Quinoa is nutritionally superior to all grains - including Bulgar wheat or couscous. Rinsing and using a bouillon cube reduces a bitter taste in this grain. Quinoa has ten grams of highly absorbable protein in a half-cup, also B6 and magnesium to buffer the heart. It is alkaline forming, which slows aging.
Preparation time: 45 minutes
• 1 cup (250 ml) raw quinoa, rinsed in warm water in a bowl, rubbing with the hands
• 2 cups (500 ml) raw green peas – or seven two-week-old eggs (for easier removal of the shell)
• 4 cups (1L) fresh parsley washed and finely cut. Take stems off.
• 2 fresh plum tomatoes, finely diced to ¼-inch cubes
• 1 English cucumber, unpeeled, and diced (3 cups)
• 2 green onions cut fine – the green part included
• 4 fresh mint leaves, or 1 Tbsp dried (opt)
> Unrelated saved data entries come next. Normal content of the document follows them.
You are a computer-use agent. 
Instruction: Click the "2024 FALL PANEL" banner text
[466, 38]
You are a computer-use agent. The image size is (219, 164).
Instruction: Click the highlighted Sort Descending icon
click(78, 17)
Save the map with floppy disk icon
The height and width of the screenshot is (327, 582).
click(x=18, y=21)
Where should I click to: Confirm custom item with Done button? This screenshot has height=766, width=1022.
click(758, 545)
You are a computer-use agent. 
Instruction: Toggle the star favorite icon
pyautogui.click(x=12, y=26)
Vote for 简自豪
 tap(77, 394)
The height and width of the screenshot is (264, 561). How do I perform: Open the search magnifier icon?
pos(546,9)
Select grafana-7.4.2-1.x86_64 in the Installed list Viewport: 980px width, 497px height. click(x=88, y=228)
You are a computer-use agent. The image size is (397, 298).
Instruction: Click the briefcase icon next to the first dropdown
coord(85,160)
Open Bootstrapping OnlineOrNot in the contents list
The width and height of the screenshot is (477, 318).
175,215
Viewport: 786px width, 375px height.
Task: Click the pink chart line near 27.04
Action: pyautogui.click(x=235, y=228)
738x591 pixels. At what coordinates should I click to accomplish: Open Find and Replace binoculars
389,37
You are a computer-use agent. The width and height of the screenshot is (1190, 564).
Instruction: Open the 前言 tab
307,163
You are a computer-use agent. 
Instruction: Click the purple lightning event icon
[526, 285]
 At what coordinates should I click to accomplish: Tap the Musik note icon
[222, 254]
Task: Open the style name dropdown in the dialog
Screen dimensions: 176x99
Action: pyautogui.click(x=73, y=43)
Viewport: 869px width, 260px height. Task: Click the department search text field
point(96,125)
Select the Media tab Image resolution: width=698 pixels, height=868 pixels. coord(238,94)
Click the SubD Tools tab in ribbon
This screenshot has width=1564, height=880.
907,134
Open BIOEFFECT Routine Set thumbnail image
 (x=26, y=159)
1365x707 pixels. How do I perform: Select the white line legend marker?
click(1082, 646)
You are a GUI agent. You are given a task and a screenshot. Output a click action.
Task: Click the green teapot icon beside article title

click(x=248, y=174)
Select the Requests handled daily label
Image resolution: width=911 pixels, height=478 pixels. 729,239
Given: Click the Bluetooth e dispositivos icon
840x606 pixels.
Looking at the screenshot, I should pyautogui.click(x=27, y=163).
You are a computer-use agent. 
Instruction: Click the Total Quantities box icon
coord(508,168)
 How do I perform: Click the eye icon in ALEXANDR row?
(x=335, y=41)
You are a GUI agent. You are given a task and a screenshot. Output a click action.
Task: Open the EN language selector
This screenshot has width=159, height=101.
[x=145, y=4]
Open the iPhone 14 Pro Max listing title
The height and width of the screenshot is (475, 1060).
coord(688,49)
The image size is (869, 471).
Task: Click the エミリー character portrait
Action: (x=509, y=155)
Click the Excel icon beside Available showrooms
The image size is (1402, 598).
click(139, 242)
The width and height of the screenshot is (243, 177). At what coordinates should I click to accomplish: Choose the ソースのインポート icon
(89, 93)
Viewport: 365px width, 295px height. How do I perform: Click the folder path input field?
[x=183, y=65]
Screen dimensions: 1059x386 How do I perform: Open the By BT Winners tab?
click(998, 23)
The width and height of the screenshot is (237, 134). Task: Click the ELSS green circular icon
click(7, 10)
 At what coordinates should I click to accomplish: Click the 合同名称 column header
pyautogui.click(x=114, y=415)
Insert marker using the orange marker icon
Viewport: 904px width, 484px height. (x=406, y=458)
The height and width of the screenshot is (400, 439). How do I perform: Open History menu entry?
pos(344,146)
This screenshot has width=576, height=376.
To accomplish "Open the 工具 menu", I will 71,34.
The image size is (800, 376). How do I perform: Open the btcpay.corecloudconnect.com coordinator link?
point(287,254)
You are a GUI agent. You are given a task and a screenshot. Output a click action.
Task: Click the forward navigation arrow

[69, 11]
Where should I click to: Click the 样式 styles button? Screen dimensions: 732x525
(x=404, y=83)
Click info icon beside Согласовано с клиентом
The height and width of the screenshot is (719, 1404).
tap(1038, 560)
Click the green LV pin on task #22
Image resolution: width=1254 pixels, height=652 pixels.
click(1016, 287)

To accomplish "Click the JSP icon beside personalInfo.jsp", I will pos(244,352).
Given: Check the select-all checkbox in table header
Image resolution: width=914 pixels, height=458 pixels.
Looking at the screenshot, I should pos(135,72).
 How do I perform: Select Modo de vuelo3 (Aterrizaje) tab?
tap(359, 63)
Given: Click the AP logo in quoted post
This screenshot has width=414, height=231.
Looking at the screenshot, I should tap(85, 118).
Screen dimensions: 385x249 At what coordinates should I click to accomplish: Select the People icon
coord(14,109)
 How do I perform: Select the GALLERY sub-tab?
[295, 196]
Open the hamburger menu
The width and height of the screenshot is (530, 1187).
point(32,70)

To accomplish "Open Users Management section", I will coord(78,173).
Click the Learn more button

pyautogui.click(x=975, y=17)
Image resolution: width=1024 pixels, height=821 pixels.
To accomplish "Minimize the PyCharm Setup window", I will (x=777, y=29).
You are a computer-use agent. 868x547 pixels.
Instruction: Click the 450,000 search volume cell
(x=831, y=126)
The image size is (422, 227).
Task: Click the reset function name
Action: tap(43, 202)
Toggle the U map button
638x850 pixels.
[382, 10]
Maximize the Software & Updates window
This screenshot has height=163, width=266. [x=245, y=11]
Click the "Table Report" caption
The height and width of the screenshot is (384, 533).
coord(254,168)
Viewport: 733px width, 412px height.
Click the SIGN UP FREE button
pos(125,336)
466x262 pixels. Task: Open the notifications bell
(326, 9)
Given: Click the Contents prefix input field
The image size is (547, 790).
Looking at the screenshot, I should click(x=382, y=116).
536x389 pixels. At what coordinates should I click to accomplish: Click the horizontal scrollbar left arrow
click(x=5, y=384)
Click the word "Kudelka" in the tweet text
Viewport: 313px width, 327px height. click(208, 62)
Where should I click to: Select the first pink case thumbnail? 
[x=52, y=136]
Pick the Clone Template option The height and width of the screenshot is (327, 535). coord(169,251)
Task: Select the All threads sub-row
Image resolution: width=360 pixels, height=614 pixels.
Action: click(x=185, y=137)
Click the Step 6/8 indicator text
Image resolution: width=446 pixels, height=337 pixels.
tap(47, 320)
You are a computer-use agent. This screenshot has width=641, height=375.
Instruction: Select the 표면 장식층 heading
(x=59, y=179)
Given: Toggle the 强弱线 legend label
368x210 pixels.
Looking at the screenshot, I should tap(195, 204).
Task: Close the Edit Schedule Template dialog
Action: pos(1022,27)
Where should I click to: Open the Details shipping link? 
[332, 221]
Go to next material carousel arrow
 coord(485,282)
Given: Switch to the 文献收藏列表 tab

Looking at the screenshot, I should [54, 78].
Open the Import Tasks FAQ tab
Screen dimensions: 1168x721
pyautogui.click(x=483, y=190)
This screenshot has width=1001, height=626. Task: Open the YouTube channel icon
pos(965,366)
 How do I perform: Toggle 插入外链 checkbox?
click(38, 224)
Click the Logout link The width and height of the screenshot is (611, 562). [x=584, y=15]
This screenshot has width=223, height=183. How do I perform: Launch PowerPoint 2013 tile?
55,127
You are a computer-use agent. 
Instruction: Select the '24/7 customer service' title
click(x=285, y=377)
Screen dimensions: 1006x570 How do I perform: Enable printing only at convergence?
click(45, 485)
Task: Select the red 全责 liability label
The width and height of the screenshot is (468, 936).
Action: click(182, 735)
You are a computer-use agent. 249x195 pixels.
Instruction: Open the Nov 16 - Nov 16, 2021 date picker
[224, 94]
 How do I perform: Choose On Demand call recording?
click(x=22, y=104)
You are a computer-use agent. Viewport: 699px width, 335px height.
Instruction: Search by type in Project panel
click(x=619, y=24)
• 3 Tbsp (45 ml) blended omega 3-6-9 oil
• 1 lemon freshly juiced (2 Tbsp – 30 ml)
• 4 cloves garlic, minced
• 2 tsp (10 ml) sesame salt
1. In a small pot on medium heat boil quinoa in 2.5 cups of water and bouillon for 20 minutes. Boil eggs, if using. Cool in cold water while chopping. Use a timer for quinoa and eggs, as cut veggies take 35 minutes. 2. Combine well in order given in a medium salad bowl. Add oil and lemon and continue to toss well.